O presente trabalho tem como propósito abordar o tema da responsabilidade civil no âmbito da Administração Pública, pelos atos omissivos dos seus agentes, baseando-se em entendimentos doutrinários e jurisprudenciais a respeito do artigo 37, § 6º da Constituição Federal e artigo 43 do Código Civil.
O estudo volta-se às responsabilidades extracontratuais do Estado, excluindo a responsabilidade contratual, tendo em vista que esta é regida por princípios próprios, atinentes aos contratos administrativos.
Desde já, é importante perceber que a responsabilidade civil do Estado não possui um dispositivo legal disciplinando seus aspectos gerais e específicos. Há apenas uma norma constitucional que estabelece o princípio da responsabilidade objetiva do Estado, previsto no art. 37, § 6º, o que faz emergir divergências no âmbito constitucional e jurisprudencial.
O ordenamento jurídico brasileiro oscila entre as doutrinas subjetiva e objetiva da responsabilidade civil da administração, sendo este um tema recorrente que remonta desde o Império até os dias atuais, trazendo inúmeros debates jurídicos, sobretudo no que diz respeito à aplicação da teoria objetiva de responsabilização que, a cada dia, vem alcançando maior espaço, principalmente com a ascensão do Novo Código Civil.
Feitas as considerações iniciais, para efeito de organização, esta obra será dividida em duas partes, a saber: considerações gerais acerca da responsabilidade da administração pública por atos omissivos extracontratuaise os entendimentos doutrinários e jurisprudências nesse sentido.
2Considerações gerais acerca da responsabilidade da Administração Pública por atos omissivos extracontratuais
O Estado causa danos a particular por ação ou por omissão. Quando o fato administrativo é omissivo, o Estado não impede a ocorrência dodano, sendo responsável civilmente e obrigado a reparar os prejuízos, porem, nem toda conduta omissiva produzirá fato gerador de responsabilidade para o mesmo.
Importante destacar que em se tratando de responsabilidade por omissão, esta sempre decorrerá de um comportamento ilícito, que advém de uma norma legal que impõe um agir. Sem a presença dessa norma não há que se falar em inercia da administração, pois que não seria possível a aplicação do principio da legalidade, que só permite a atuação desta quando tal comportamento encontra previsão no ordenamento jurídico.
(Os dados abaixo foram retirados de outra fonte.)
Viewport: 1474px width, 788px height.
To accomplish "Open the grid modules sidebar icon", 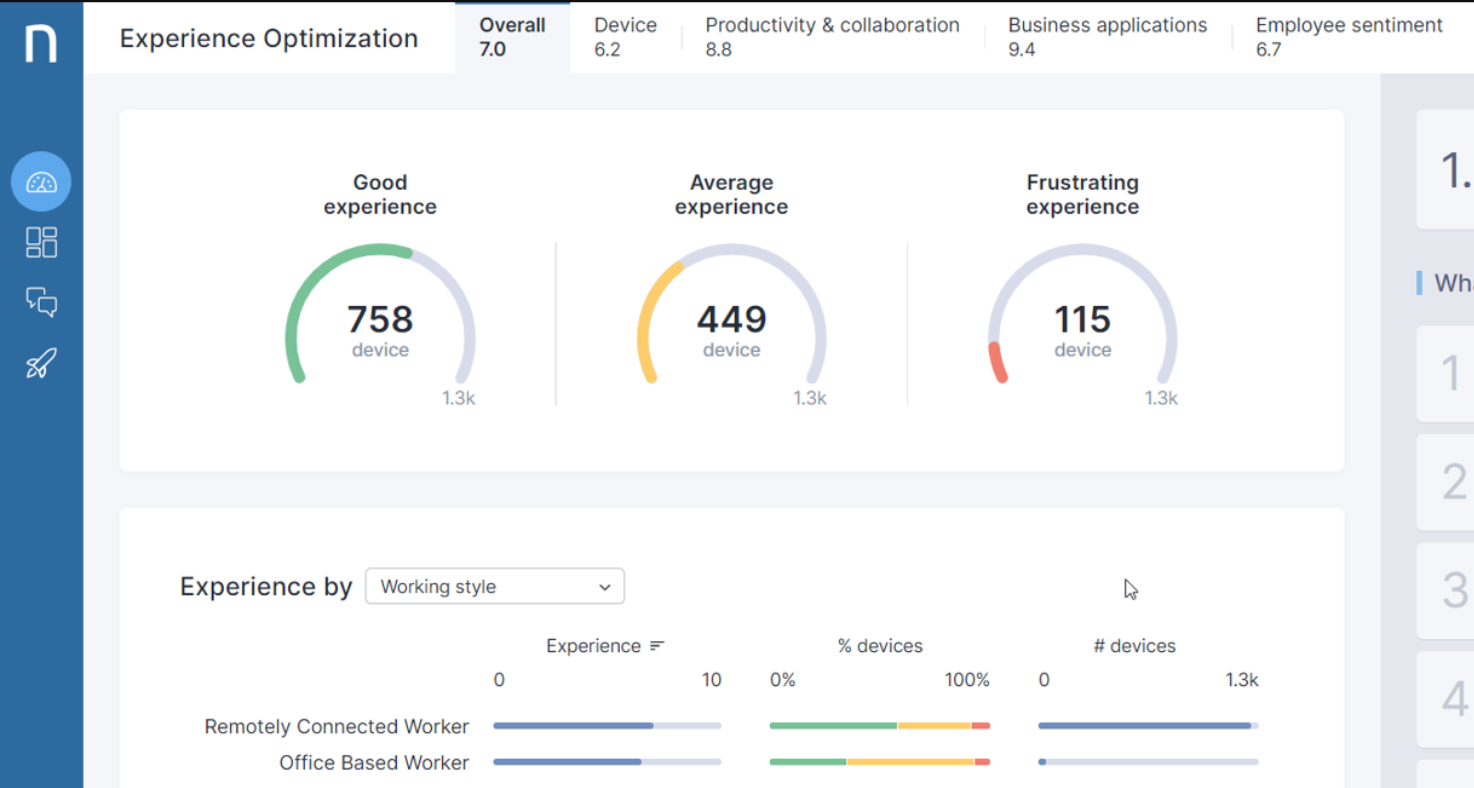I will click(41, 242).
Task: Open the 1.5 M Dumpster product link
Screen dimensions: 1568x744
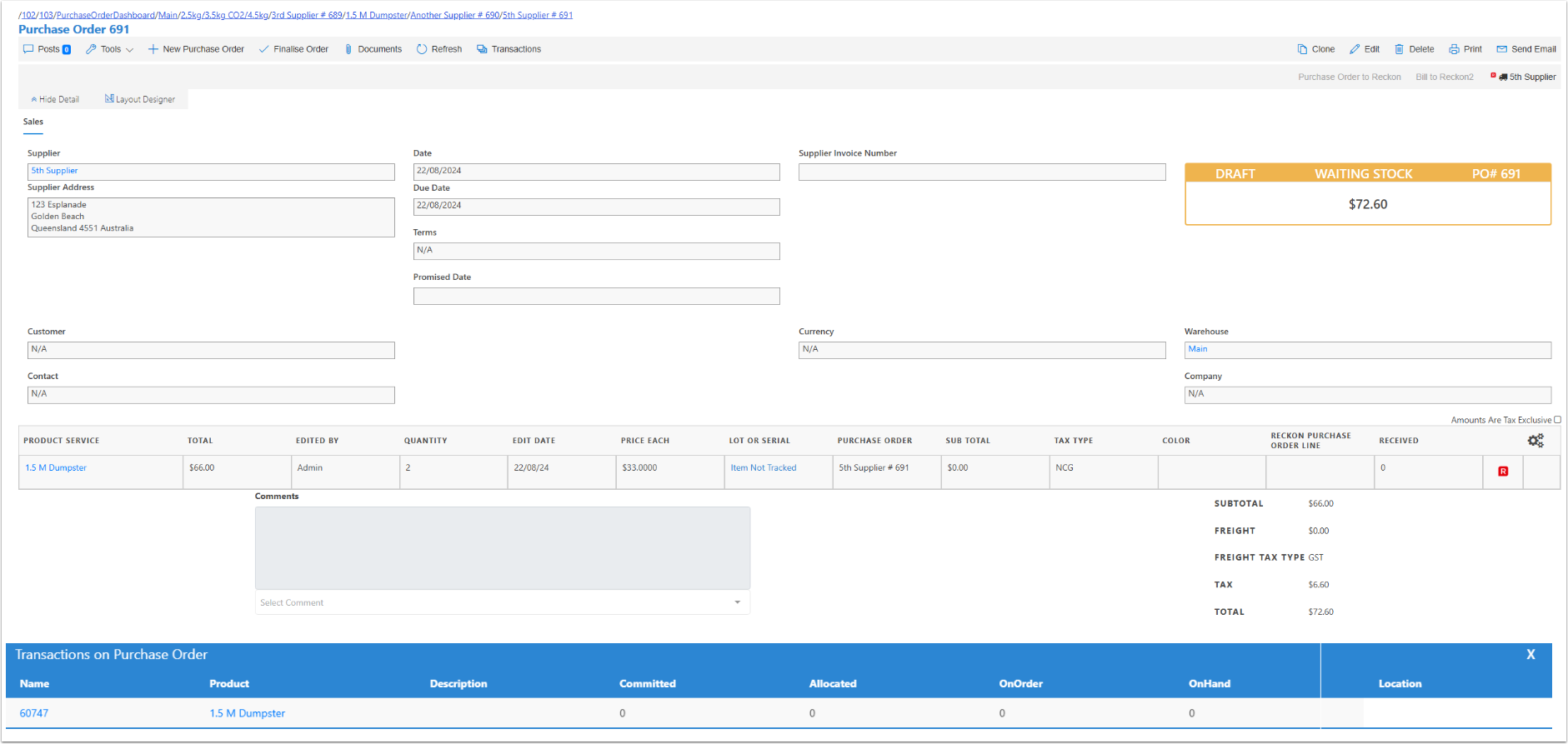Action: point(56,468)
Na responsabilidade decorrente de omissão, o Estado tem o dever de agir e deve ter a possibilidade de agir para evitar o dano. Tem que se tratar de uma conduta que seja exigível da Administração e que seja possível, devendo tal possibilidade ser examinada frente ao caso concreto.
No que diz respeito à responsabilidade extracontratual, ou aquiliana, cabe destacar que esta resulta de um ilícito extracontratual e de um inadimplemento normativo, isto é, da prática de um ato ilícito por pessoa capaz ou incapaz, não havendo vínculo anterior entre as partes, por não estarem ligados por uma relação obrigacional ou contratual.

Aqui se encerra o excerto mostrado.